# 待完成任务
请更新数据中从含有“Sort by the Konec realizace column header”的那一行起直到数据末尾的各行（首尾两行都包括在内），把其中的“Screen dimensions”换成“Screen size”，其余内容一律不变，答案中不要包含图片。

# 所给数据
────────────────────────────────────────

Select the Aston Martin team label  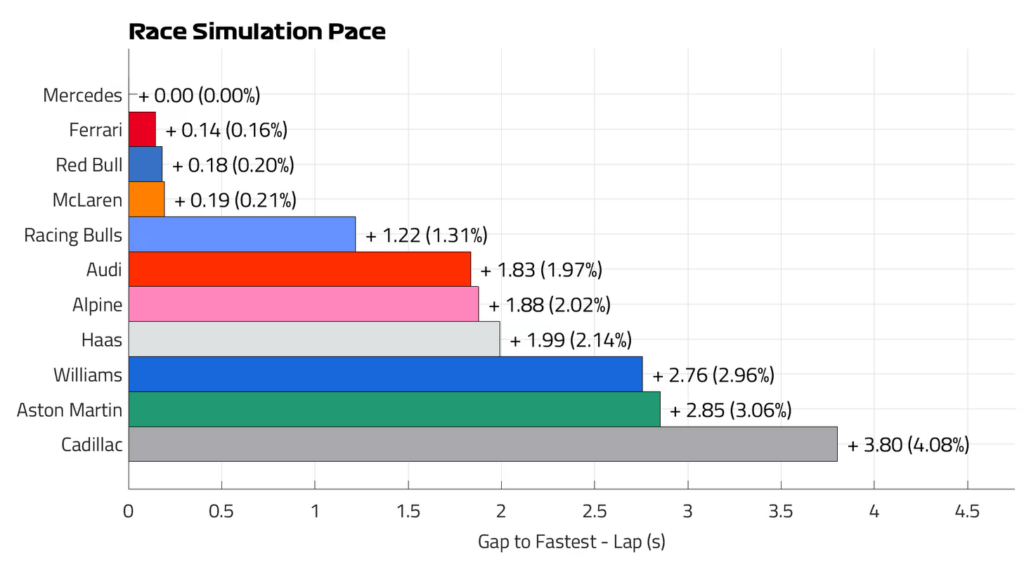(69, 410)
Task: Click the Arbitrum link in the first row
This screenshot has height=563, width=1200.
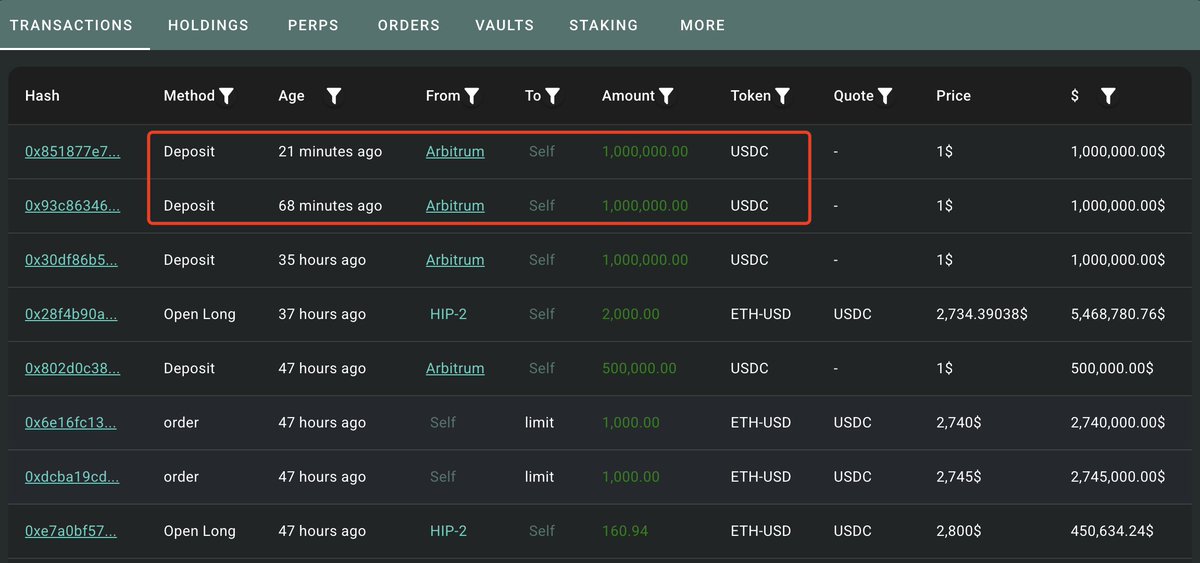Action: click(455, 152)
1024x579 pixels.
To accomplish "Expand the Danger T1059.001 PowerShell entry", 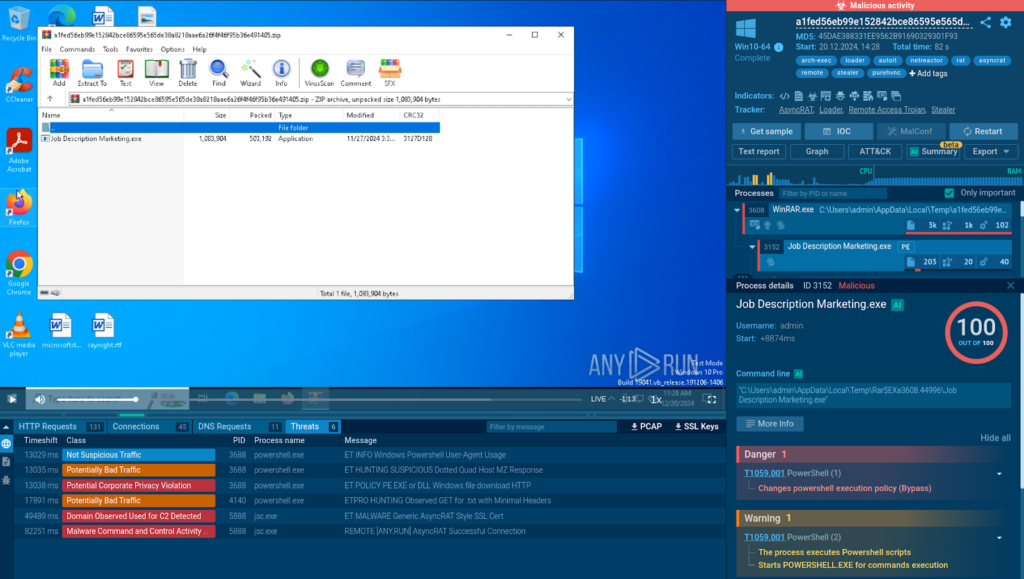I will pos(998,473).
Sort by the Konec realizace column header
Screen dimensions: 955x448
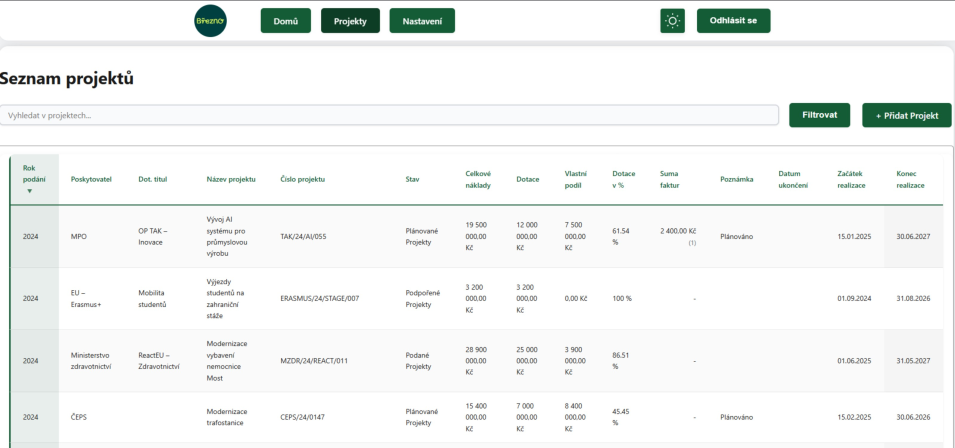(x=911, y=180)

────────────────────────────────────────

# 本题作答
Sort by the Konec realizace column header
Screen size: 955x448
(x=911, y=180)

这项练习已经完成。